Why Care about Appositives?
As a native English speaker, you’ll naturally be good at producing restrictive appositives (i.e., ones essential to the meaning), but non-restrictive ones (i.e., ones that just add extra information) are likely to come less naturally to you because it’s a more purposeful act to include them. If that is true for you, it’s something worth conquering because appositives are useful for providing engaging detail mid-sentence in a way that doesn’t destroy your sentence structure, and they can be useful for emphasis.
Here are two reasons to care about appositives:
1. Appositives are an efficient way to include information.
One great thing about an appositive is that it can be used to squeeze interesting information or details into your sentence without compromising the sentence structure.
- Thomas Edison, the man who invented the incandescent light bulb, the motion picture camera, and the phonograph, was a businessman who has been described as America’s greatest inventor.
- Prince William, son of Princess Diana and second in the line of succession to the British throne, wed Catherine Middleton on April 29th, 2011.
- Drew Barrymore, the granddaughter of legendary actor John Barrymore, co-founded her production company, Flower Films, In 1995.
If you were to do away with all the italicized text (i.e., the appositives) from the above examples, the sentences would still make sense.
2. They can be a way of showing emphasis.
An appositive can be utilized to create emphasis.
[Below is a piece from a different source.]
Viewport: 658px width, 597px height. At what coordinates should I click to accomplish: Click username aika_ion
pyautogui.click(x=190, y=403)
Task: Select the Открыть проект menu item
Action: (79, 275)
When used for this reason, the appositive is often a reiteration of the original noun.
- This tale, this devastating tale, was full of cruel wars and unnecessary deaths
- It is the constant dread of fear, the fear of fear, that molds the face of a courageous man.
Another great way to show emphasis with an appositive is to put it at the conclusion of the sentence after a colon. To do this, you will need to intentionally structure your sentence to set the stage for the appositive (like setting up for a punchline).
- To win the gold you need just one trait: dedication.
(When an appositive is presented in this way, it’s called an emphatic appositive.)
- My favorite public speaker always talks about the entrepreneur’s trilogy: Heartset, Mindset, and skillset.